Reassess after 5 min; repeat if needed (max 10–15 mg).
Then start oral β-blocker (e.g. bisoprolol 2.5 mg OD, titrated as tolerated).
💓 Metoprolol in Atrial Fibrillation
- Preferred IV β-blocker for acute rate control due to short half-life.
- Give 1–5 mg IV bolus (≤1 mg/min), reassess after 5 min, repeat if tolerated (max 15 mg).
- If stable → administer 25 mg orally and commence regular oral therapy (e.g. bisoprolol 2.5 mg OD, titrated up to 20 mg OD).
⛔ Contraindications
- Bradycardia (<60 bpm), systolic BP <100 mmHg.

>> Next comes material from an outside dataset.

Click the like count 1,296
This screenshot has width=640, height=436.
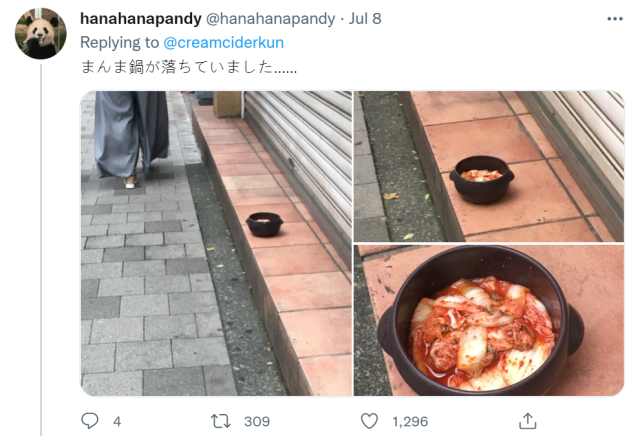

- Asthma or bronchospasm 🫁.
- Second or third-degree heart block.
- Uncontrolled heart failure or acute decompensation.
- Severe hypotension.
- Phaeochromocytoma (unless α-blockade established).
- Sick sinus syndrome.
- Significant peripheral vascular disease 🦵.
- ⚠️ Concomitant verapamil use (risk of heart block/asystole).
- Caution in diabetes (masks hypoglycaemia and worsens control).
⚠️ Side Effects
- Fatigue, lethargy, cold peripheries 🥶.
- Bradycardia, postural hypotension, dizziness.
- Worsening heart failure.
- Claudication, impotence, insomnia.
- Worsening diabetic control.
- May exacerbate psoriasis.
📚 References
- BNF – Metoprolol
- ESC Guidelines – AF and ACS.
- Oxford Handbook of Clinical Medicine.